Sen. Jose Rodriguez (D-El Paso) claimed that SB 1968 was part of a broad anti-union agenda being pushed by the far-right on a national level.  He told The Houston Chronicle:

“There is a movement afoot across the country . . . to stifle unions by taking away this method for union membership. Isn’t that really the basis for this legislation? I think this will discourage union membership.”

Unions, labor groups, and Democrats have promised to rally hard against SB 1968 if it is taken up by Texas House.  Texas AFL-CIO President Becky Moeller issued a statement, saying:

“Employees should not lose their freedom to send part of their paycheck as dues to the professional organizations of their choice. Yet, that’s exactly what would happen under SB 1968, the bill to take away the right to payroll dues deduction from teachers, nurses, correctional officers, some firefighters and many other public servants.

The author of the bill and the interests behind it say they are taking aim at employee organizations, but, actually, they are hitting and hurting the individual employees who would lose this safe and secure method of paying dues to the organizations of their choice. The only rationale offered for this legislation was the dislike of the viewpoints of the targeted employees, and we think that’s wrong.”

The Texas AFL-CIO supplied the following reasons for opposing SB 1968:

• No expense to taxpayers:  No state or local funds are required to operate the payroll deduction system. State law explicitly provides that the organization receiving dues is responsible for any administrative costs incurred in processing the deduction. (See, for example, Texas Education Code Section 22.001.)
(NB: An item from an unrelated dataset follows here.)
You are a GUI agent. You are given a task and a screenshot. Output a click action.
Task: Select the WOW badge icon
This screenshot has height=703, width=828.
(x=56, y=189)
• Safety and security for employees: Payroll deduction provides a safe and secure means of making payments in timely fashion. The payroll deduction system removes virtually all risk of ID theft and credit card fraud.

• Local authority: SB 1968 curtails the right of local governments to accommodate employee choices for payroll deductions. That right promotes collaboration between employees and local governments.

• State should not pick winners and losers: The state should not endorse or oppose particular viewpoints or organizations through its payroll deduction policies. The state allows literally hundreds of organizations with widely varying views to receive voluntary deductions from state employee paychecks.

• Discrimination among employees without reason: SB 1968 improperly establishes a hierarchy of public employees in which some are deemed worthy of payroll deduction while others are not. All job categories are entitled to respect and the discrimination among categories of employees in this bill has no rational basis.

• Dues cannot be used for political expenditures. Under the Election Code, employee organizations may not use dues dollars for political contributions. Such contributions require formation of a political action committee. All income and expenditures from a PAC must be reported in compliance with state law.    

The future of the bill remains uncertain as there is companion bill in the House.  If Republicans want to take the issue further they must find a sponsor and assign it to a committee.